Biosynthesis of molecular species of inositol, choline, serine, and ethanolamine glycerophospholipids in the bovine retina.

The distribution of radioactivity among molecular species of inositol, choline, serine, and ethanolamine glycerophospholipids was studied in whole bovine retinas and in microsomes from retinas incubated with [3H]glycerol, [3H]inositol, or [3H]serine, in the presence and absence of propranolol. Most of the labeled glycerol was incorporated into docosahexaenoate-containing molecular species (hexaenes and dipolyunsaturates), which suggests that they are synthesized de novo. The largest accumulation of label in these species occurred in phosphatidylinositol, although they were only a minor component of this phospholipid. At short incubation times, these species, as well as monoenes and saturates, incorporated higher percentages of both [3H]glycerol and [3H]inositol than did the tetraenes.
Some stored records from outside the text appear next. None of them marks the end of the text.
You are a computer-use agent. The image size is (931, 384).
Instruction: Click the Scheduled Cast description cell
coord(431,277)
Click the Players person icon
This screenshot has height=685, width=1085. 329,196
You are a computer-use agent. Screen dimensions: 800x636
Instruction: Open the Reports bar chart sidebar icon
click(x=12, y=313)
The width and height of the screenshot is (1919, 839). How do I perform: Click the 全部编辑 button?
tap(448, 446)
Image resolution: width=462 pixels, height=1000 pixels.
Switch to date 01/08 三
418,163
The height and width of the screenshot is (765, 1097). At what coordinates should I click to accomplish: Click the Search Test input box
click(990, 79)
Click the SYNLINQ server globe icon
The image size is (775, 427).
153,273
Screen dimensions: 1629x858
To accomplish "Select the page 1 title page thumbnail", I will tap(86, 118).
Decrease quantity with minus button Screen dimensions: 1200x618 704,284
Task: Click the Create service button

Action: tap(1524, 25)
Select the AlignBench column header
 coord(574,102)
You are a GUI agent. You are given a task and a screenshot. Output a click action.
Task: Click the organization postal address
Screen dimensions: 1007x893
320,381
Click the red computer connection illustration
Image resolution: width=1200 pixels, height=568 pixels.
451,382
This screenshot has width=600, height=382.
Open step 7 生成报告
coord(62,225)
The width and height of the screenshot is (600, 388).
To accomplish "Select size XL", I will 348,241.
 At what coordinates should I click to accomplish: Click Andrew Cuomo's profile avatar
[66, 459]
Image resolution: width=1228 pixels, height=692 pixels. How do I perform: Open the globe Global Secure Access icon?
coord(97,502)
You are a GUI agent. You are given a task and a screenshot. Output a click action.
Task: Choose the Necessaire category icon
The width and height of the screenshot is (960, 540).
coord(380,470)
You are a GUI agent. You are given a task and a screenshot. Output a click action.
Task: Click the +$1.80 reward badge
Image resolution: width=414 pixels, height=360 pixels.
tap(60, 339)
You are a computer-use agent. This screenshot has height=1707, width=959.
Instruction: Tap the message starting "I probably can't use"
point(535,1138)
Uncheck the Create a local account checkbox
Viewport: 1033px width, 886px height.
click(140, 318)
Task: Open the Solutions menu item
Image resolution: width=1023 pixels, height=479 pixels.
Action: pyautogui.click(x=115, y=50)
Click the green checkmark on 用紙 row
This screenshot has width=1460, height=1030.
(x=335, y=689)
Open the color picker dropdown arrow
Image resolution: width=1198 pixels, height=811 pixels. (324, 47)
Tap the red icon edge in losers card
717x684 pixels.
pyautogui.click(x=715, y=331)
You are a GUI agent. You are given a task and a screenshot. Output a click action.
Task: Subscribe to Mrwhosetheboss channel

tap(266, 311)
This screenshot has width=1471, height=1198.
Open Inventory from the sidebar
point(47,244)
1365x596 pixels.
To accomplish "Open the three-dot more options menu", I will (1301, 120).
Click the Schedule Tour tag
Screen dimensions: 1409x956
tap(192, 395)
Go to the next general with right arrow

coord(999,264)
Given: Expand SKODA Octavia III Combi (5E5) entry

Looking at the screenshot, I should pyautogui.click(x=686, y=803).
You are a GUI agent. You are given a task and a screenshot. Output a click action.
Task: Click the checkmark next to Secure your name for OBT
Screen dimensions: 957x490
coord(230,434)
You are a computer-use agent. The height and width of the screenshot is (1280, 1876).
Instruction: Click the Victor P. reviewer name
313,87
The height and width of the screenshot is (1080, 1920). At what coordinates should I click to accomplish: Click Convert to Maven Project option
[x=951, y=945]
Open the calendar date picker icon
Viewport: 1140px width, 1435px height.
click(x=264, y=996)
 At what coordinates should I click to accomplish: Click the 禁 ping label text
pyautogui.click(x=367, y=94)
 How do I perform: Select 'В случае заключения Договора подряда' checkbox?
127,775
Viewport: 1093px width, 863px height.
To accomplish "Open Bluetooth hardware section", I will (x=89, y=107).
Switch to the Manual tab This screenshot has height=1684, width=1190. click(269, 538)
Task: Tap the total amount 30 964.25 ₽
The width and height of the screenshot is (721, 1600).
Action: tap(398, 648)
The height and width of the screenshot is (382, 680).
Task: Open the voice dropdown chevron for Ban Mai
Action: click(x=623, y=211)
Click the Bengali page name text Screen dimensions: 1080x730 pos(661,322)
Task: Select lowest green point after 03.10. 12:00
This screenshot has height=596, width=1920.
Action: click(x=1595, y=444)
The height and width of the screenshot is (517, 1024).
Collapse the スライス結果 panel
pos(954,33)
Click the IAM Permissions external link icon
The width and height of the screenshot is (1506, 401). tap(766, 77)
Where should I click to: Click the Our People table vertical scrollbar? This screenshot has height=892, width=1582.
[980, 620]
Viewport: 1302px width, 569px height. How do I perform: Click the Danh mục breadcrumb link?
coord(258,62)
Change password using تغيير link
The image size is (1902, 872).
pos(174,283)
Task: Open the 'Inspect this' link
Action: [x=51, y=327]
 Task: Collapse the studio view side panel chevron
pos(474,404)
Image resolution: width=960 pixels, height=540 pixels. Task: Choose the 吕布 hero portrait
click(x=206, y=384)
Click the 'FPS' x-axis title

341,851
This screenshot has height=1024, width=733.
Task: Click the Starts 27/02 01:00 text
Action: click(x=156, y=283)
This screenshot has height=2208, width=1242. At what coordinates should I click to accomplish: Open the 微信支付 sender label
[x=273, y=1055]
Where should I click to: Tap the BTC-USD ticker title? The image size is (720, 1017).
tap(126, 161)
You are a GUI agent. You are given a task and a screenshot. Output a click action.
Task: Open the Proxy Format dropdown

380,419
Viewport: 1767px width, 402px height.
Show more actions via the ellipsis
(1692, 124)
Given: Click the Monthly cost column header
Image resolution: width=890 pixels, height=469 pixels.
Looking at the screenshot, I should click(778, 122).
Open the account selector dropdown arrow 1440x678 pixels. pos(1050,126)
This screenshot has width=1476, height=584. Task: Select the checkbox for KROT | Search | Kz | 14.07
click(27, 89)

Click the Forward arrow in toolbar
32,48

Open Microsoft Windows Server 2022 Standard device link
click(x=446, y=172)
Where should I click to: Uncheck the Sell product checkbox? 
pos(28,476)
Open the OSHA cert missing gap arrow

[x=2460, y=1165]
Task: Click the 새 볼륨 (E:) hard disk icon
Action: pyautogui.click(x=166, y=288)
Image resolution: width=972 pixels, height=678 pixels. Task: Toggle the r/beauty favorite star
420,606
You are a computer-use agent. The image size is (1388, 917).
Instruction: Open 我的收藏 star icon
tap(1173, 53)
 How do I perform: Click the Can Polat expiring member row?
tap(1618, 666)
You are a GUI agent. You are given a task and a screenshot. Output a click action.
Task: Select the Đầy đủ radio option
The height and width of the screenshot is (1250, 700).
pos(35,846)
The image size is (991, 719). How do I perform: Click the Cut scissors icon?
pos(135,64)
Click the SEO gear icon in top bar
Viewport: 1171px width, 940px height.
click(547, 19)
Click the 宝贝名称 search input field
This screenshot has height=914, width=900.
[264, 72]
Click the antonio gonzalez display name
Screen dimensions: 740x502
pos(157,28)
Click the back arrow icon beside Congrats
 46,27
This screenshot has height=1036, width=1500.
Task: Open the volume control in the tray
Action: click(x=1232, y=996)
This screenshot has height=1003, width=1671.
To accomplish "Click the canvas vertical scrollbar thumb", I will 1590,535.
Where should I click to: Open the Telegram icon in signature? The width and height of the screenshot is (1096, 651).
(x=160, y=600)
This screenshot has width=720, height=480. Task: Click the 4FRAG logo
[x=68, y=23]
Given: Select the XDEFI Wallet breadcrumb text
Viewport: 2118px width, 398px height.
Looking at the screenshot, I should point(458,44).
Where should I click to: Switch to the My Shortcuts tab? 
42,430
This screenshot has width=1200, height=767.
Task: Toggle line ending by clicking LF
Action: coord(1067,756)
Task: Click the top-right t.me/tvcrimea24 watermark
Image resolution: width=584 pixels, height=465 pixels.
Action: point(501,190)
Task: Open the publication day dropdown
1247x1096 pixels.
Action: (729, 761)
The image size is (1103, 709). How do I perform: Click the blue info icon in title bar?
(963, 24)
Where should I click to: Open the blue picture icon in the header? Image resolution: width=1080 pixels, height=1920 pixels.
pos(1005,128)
Labeling of tetraenes increased thereafter, suggesting that they are produced by acyl-exchange reactions from less unsaturated species. Propranolol was shown to stimulate phosphatidylinositol and polyphosphoinositide synthesis by preferentially enhancing first the labeling of monoenoic and saturated phosphatidylinositols, and subsequently tetraenes. Labeled glycerol was not redistributed among species of phosphatidylcholine with time. Propranolol inhibited the synthesis of monoenes and saturates to a greater extent than other species of phosphatidylcholine. The labeling of diglycerides was first inhibited, and then stimulated by propranolol; tetraenoic diglycerides were the major product accumulated. Propranolol stimulated [3H]serine incorporation into phosphatidylserine and phosphatidylethanolamine, with no alteration in distribution of radioactivity among species; [3H]glycerol incorporation in phosphatidylethanolamine was inhibited, and its incorporation into phosphatidylserine was stimulated. Labeled serine and glycerol were concentrated largely in docosahexaenoate-containing species of phosphatidylethanolamine and phosphatidylserine.